=== Short exercise ===
Return each line of the data below unchanged, in the same order.

=== Recorded data ===
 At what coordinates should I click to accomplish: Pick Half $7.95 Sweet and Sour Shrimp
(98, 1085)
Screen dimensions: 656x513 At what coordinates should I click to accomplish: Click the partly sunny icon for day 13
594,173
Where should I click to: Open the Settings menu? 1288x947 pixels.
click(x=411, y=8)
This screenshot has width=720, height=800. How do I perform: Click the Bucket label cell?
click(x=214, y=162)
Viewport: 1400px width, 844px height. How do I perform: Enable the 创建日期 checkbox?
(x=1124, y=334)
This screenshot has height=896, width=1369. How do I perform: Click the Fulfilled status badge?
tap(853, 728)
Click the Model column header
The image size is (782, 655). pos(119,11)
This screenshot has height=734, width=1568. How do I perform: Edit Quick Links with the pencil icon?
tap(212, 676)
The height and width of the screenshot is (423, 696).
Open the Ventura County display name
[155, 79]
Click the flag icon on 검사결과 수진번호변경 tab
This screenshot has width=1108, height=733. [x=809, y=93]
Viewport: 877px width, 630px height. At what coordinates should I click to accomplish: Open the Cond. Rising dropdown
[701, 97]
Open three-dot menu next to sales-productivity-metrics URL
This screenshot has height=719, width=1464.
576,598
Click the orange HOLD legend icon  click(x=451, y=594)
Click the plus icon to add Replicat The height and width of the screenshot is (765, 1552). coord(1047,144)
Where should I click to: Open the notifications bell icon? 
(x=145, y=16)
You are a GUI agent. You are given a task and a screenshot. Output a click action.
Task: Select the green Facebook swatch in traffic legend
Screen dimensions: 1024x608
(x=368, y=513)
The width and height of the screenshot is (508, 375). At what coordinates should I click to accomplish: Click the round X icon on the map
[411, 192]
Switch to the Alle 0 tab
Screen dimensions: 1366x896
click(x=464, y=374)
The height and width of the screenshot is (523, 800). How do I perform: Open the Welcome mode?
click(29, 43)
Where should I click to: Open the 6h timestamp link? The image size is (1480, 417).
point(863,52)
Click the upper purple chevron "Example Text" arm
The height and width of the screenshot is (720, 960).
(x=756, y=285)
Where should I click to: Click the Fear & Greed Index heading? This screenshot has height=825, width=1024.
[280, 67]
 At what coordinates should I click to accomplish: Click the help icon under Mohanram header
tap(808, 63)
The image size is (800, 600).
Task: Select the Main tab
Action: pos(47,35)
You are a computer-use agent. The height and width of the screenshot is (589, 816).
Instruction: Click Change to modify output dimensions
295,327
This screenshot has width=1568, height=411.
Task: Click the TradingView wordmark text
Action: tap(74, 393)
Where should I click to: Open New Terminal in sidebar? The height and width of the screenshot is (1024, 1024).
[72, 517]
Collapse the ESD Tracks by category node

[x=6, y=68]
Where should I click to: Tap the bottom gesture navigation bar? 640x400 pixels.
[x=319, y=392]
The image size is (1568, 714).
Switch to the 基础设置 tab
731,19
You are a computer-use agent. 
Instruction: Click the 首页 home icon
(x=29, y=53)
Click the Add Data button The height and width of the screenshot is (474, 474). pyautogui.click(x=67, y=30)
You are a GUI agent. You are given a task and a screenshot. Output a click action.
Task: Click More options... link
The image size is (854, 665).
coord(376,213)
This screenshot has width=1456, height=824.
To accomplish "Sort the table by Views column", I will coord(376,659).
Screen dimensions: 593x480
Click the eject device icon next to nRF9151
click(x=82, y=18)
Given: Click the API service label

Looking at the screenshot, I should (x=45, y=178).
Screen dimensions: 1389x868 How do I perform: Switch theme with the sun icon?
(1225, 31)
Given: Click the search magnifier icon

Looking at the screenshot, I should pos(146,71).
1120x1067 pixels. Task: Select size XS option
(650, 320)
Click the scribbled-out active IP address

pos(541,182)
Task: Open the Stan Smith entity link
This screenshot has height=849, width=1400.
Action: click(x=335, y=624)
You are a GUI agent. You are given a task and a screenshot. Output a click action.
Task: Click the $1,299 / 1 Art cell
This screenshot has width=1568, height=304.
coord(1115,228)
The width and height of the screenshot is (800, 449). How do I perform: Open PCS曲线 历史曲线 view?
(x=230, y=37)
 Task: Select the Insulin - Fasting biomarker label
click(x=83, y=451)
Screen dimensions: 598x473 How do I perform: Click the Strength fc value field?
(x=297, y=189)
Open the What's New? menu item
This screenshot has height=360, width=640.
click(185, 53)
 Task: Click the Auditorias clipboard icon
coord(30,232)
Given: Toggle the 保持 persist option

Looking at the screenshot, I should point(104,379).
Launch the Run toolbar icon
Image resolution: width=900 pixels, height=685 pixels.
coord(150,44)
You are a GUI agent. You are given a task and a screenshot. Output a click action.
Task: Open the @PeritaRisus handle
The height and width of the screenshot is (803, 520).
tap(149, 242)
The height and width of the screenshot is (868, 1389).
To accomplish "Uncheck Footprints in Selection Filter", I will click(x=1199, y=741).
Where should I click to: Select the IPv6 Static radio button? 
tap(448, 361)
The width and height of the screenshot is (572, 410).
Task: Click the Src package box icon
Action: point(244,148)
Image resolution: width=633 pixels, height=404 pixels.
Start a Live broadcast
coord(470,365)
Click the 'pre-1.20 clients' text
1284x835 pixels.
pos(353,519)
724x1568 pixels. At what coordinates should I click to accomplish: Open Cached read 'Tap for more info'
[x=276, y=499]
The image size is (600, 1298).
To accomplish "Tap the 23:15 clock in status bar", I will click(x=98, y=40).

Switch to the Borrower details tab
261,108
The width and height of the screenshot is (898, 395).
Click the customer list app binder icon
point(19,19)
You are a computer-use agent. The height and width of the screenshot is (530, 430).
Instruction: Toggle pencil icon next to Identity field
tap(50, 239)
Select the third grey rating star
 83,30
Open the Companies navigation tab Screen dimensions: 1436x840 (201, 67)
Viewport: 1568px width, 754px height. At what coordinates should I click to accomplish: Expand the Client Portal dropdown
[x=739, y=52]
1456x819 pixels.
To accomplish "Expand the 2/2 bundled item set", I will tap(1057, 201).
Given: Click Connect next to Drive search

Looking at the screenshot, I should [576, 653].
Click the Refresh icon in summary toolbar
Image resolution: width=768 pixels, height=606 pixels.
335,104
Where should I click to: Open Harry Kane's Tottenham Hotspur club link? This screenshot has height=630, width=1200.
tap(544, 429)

=== Final answer ===
 At what coordinates should I click to accomplish: Pick Half $7.95 Sweet and Sour Shrimp
(98, 1085)
Screen dimensions: 656x513 At what coordinates should I click to accomplish: Click the partly sunny icon for day 13
594,173
Where should I click to: Open the Settings menu? 1288x947 pixels.
click(x=411, y=8)
This screenshot has width=720, height=800. How do I perform: Click the Bucket label cell?
click(x=214, y=162)
Viewport: 1400px width, 844px height. How do I perform: Enable the 创建日期 checkbox?
(x=1124, y=334)
This screenshot has height=896, width=1369. How do I perform: Click the Fulfilled status badge?
tap(853, 728)
Click the Model column header
The image size is (782, 655). pos(119,11)
This screenshot has height=734, width=1568. How do I perform: Edit Quick Links with the pencil icon?
tap(212, 676)
The height and width of the screenshot is (423, 696).
Open the Ventura County display name
[155, 79]
Click the flag icon on 검사결과 수진번호변경 tab
This screenshot has width=1108, height=733. [x=809, y=93]
Viewport: 877px width, 630px height. At what coordinates should I click to accomplish: Open the Cond. Rising dropdown
[701, 97]
Open three-dot menu next to sales-productivity-metrics URL
This screenshot has height=719, width=1464.
576,598
Click the orange HOLD legend icon  click(x=451, y=594)
Click the plus icon to add Replicat The height and width of the screenshot is (765, 1552). coord(1047,144)
Where should I click to: Open the notifications bell icon? 
(x=145, y=16)
You are a GUI agent. You are given a task and a screenshot. Output a click action.
Task: Select the green Facebook swatch in traffic legend
Screen dimensions: 1024x608
(x=368, y=513)
The width and height of the screenshot is (508, 375). At what coordinates should I click to accomplish: Click the round X icon on the map
[411, 192]
Switch to the Alle 0 tab
Screen dimensions: 1366x896
click(x=464, y=374)
The height and width of the screenshot is (523, 800). How do I perform: Open the Welcome mode?
click(29, 43)
Where should I click to: Open the 6h timestamp link? The image size is (1480, 417).
point(863,52)
Click the upper purple chevron "Example Text" arm
The height and width of the screenshot is (720, 960).
(x=756, y=285)
Where should I click to: Click the Fear & Greed Index heading? This screenshot has height=825, width=1024.
[280, 67]
 At what coordinates should I click to accomplish: Click the help icon under Mohanram header
tap(808, 63)
The image size is (800, 600).
Task: Select the Main tab
Action: pos(47,35)
You are a computer-use agent. The height and width of the screenshot is (589, 816).
Instruction: Click Change to modify output dimensions
295,327
This screenshot has width=1568, height=411.
Task: Click the TradingView wordmark text
Action: tap(74, 393)
Where should I click to: Open New Terminal in sidebar? The height and width of the screenshot is (1024, 1024).
[72, 517]
Collapse the ESD Tracks by category node

[x=6, y=68]
Where should I click to: Tap the bottom gesture navigation bar? 640x400 pixels.
[x=319, y=392]
The image size is (1568, 714).
Switch to the 基础设置 tab
731,19
You are a computer-use agent. 
Instruction: Click the 首页 home icon
(x=29, y=53)
Click the Add Data button The height and width of the screenshot is (474, 474). pyautogui.click(x=67, y=30)
You are a GUI agent. You are given a task and a screenshot. Output a click action.
Task: Click More options... link
The image size is (854, 665).
coord(376,213)
This screenshot has width=1456, height=824.
To accomplish "Sort the table by Views column", I will coord(376,659).
Screen dimensions: 593x480
Click the eject device icon next to nRF9151
click(x=82, y=18)
Given: Click the API service label

Looking at the screenshot, I should (x=45, y=178).
Screen dimensions: 1389x868 How do I perform: Switch theme with the sun icon?
(1225, 31)
Given: Click the search magnifier icon

Looking at the screenshot, I should pos(146,71).
1120x1067 pixels. Task: Select size XS option
(650, 320)
Click the scribbled-out active IP address

pos(541,182)
Task: Open the Stan Smith entity link
This screenshot has height=849, width=1400.
Action: click(x=335, y=624)
You are a GUI agent. You are given a task and a screenshot. Output a click action.
Task: Click the $1,299 / 1 Art cell
This screenshot has width=1568, height=304.
coord(1115,228)
The width and height of the screenshot is (800, 449). How do I perform: Open PCS曲线 历史曲线 view?
(x=230, y=37)
 Task: Select the Insulin - Fasting biomarker label
click(x=83, y=451)
Screen dimensions: 598x473 How do I perform: Click the Strength fc value field?
(x=297, y=189)
Open the What's New? menu item
This screenshot has height=360, width=640.
click(185, 53)
 Task: Click the Auditorias clipboard icon
coord(30,232)
Given: Toggle the 保持 persist option

Looking at the screenshot, I should point(104,379).
Launch the Run toolbar icon
Image resolution: width=900 pixels, height=685 pixels.
coord(150,44)
You are a GUI agent. You are given a task and a screenshot. Output a click action.
Task: Open the @PeritaRisus handle
The height and width of the screenshot is (803, 520).
tap(149, 242)
The height and width of the screenshot is (868, 1389).
To accomplish "Uncheck Footprints in Selection Filter", I will click(x=1199, y=741).
Where should I click to: Select the IPv6 Static radio button? 
tap(448, 361)
The width and height of the screenshot is (572, 410).
Task: Click the Src package box icon
Action: point(244,148)
Image resolution: width=633 pixels, height=404 pixels.
Start a Live broadcast
coord(470,365)
Click the 'pre-1.20 clients' text
1284x835 pixels.
pos(353,519)
724x1568 pixels. At what coordinates should I click to accomplish: Open Cached read 'Tap for more info'
[x=276, y=499]
The image size is (600, 1298).
To accomplish "Tap the 23:15 clock in status bar", I will click(x=98, y=40).

Switch to the Borrower details tab
261,108
The width and height of the screenshot is (898, 395).
Click the customer list app binder icon
point(19,19)
You are a computer-use agent. The height and width of the screenshot is (530, 430).
Instruction: Toggle pencil icon next to Identity field
tap(50, 239)
Select the third grey rating star
 83,30
Open the Companies navigation tab Screen dimensions: 1436x840 (201, 67)
Viewport: 1568px width, 754px height. At what coordinates should I click to accomplish: Expand the Client Portal dropdown
[x=739, y=52]
1456x819 pixels.
To accomplish "Expand the 2/2 bundled item set", I will tap(1057, 201).
Given: Click Connect next to Drive search

Looking at the screenshot, I should [576, 653].
Click the Refresh icon in summary toolbar
Image resolution: width=768 pixels, height=606 pixels.
335,104
Where should I click to: Open Harry Kane's Tottenham Hotspur club link? This screenshot has height=630, width=1200.
tap(544, 429)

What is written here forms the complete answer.